═════ Texte

Retour à l’intériorité

Jacques Gauthier
Dix attitudes intérieures
La spiritualité de Thérèse de Lisieux
Novalis, Cerf 2013, 180 p.

Alors que la carmélite Thérèse de Lisieux, docteur de l’Eglise depuis 1997, n’a pas laissé de système théologique ou de traité spirituel où seraient décrites les différentes étapes de la montée vers Dieu, l’auteur de ce livre nous offre cinq caractéristiques de la « théologie de Thérèse » : spirituelle, pratique, narratrice, existentielle et « espérante ».
Il relève que l’autobiographie, écrite à la demande de sa supérieure,[1] dévoile un « Je » (libre) et un « Tu » (Jésus), jusqu’à ce qu’elle devienne « un » en Jésus, tout en restant elle-même. Thérèse, tributaire de son temps, d’une époque qui n’est de loin pas la nôtre, nous parle pourtant ainsi profondément.

══════════
═════ Données enregistrées

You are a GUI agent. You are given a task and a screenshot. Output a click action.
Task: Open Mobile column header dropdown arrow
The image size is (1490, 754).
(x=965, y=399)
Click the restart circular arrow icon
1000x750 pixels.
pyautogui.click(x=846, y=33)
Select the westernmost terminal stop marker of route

══════════
═════ Données enregistrées

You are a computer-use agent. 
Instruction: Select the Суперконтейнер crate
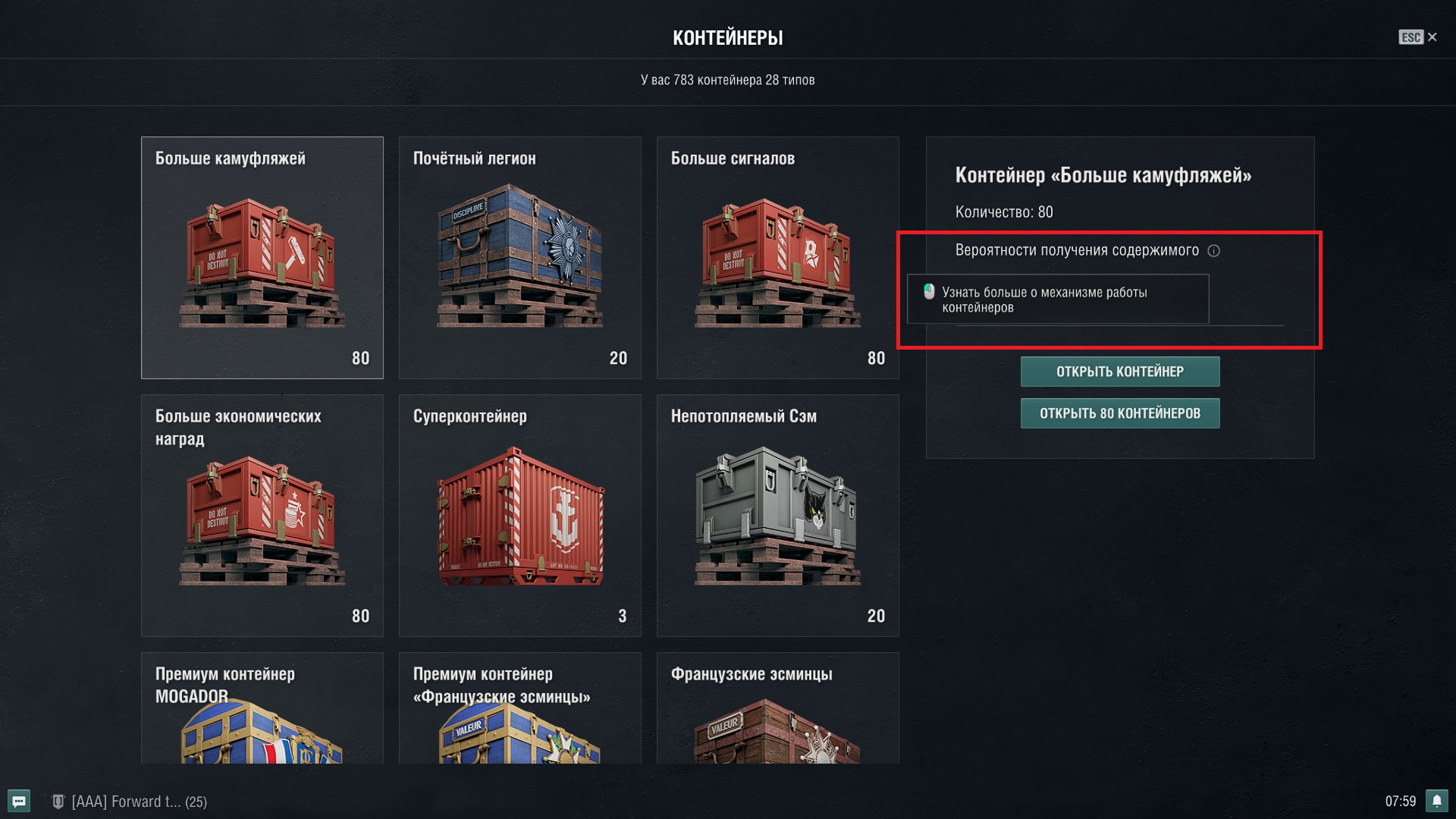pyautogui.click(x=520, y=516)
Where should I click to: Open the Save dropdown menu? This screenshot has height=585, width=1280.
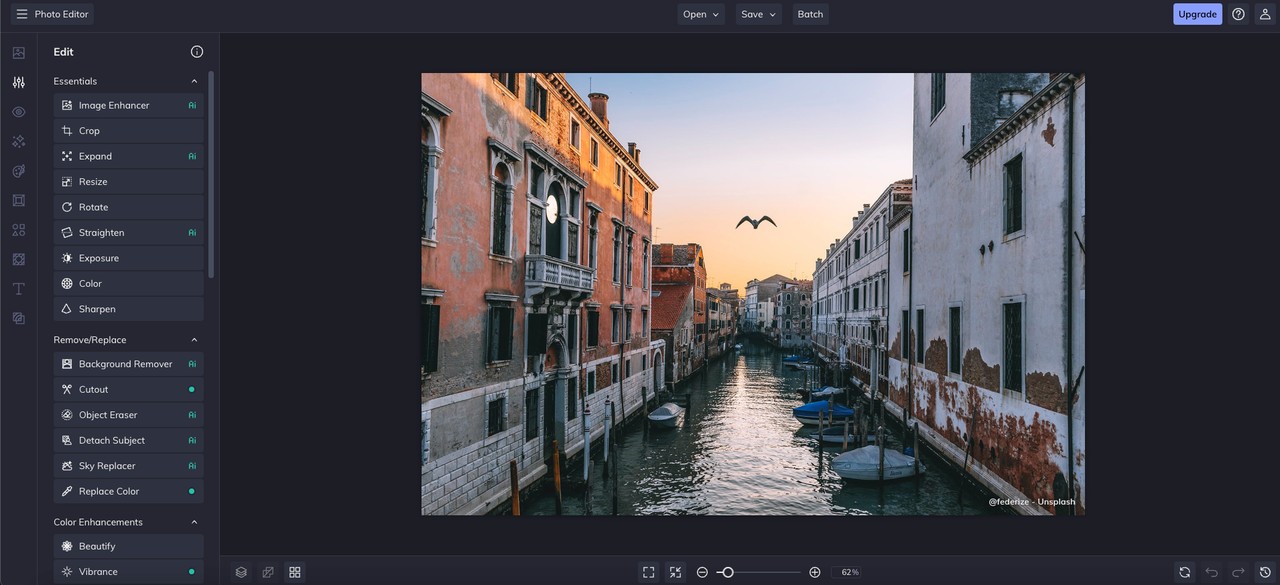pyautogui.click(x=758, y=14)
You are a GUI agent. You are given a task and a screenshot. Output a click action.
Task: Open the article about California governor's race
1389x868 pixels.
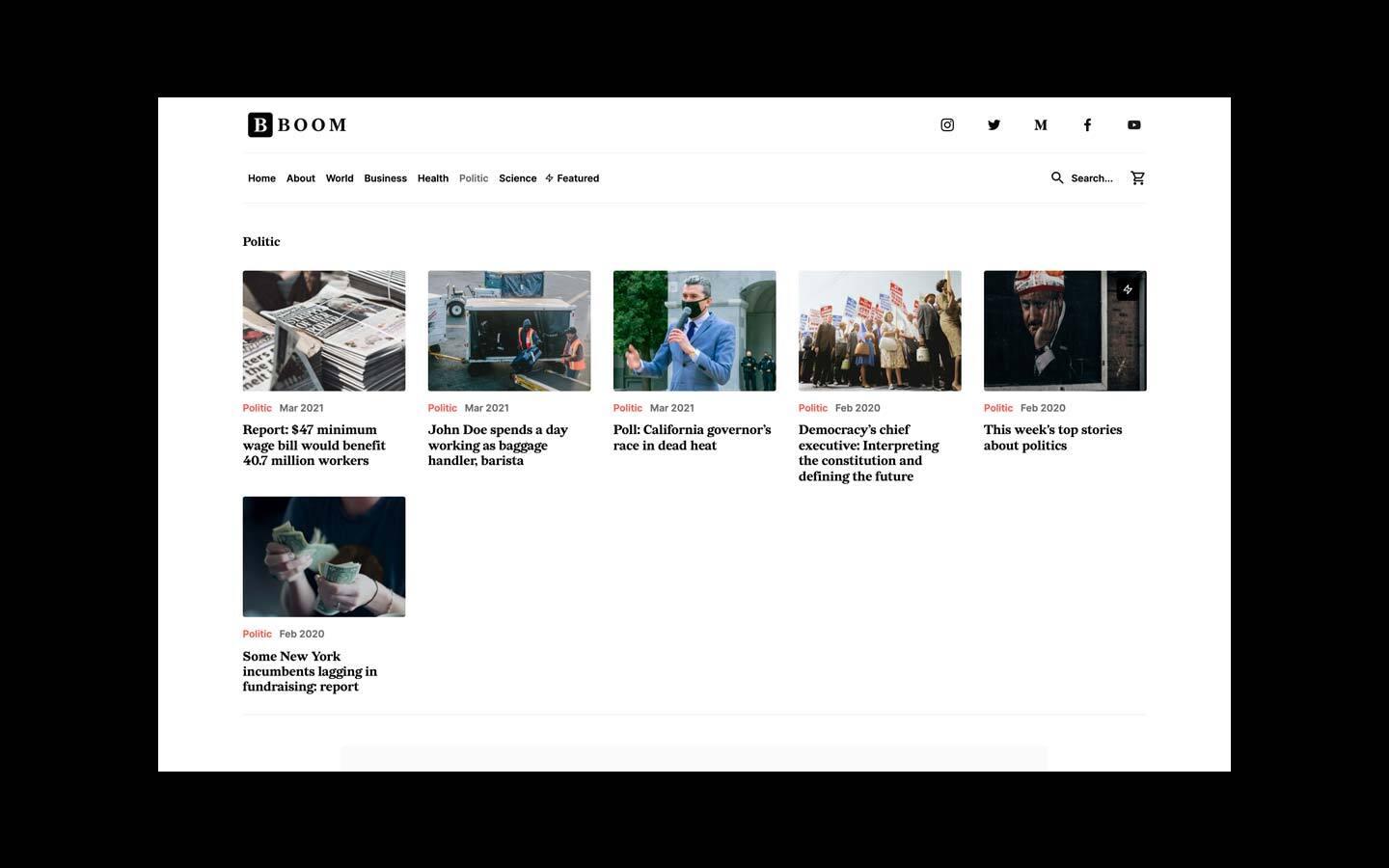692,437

══════════

- Travail demandé
#1 Traduisez en anglais la phrase suivante du texte sur Thérèse de Lisieux : « Thérèse, tributaire de son temps, d'une époque qui n'est de loin pas la nôtre, nous parle pourtant ainsi profondément. »
#2 Poursuivez le texte sur Thérèse de Lisieux à partir de sa dernière phrase.

- Réponses aux consignes
#1 Thérèse, a product of her time, of an era that is by no means ours, nevertheless speaks to us profoundly in this way.

#2
Pour nous aider à comprendre sa spiritualité, Jacques Gauthier nous propose dix attitudes intérieures, développées en dix chapitres. Elles vont traiter des imperfections à supporter, de l’espérance, de la miséricorde divine, du désir de grandir en choisissant la petite voie, du retour continuel à l’Evangile afin de tout faire par amour, de l’abandon à Dieu dans la prière afin d’étancher notre soif et de nous unir au Christ. Un parcours qui nous conduits vers l’acceptation de nos limites, en perdant notre « petit rien » dans « l’infini Tout ».
Aujourd’hui, en Occident, nous sommes inondés d’images et de bruits qui nous éloignent de l’intériorité et nous embourbent dans un grand vide où priment rentabilité et performance, alors que, selon Patrice de la Tour du Pin, « il suffit d’être » et, imparfaits, de nous ouvrir au manque que seul Dieu peut combler. Dieu aime en nous et nous rend « légers et audacieux », comme la petite fille espérance de Péguy.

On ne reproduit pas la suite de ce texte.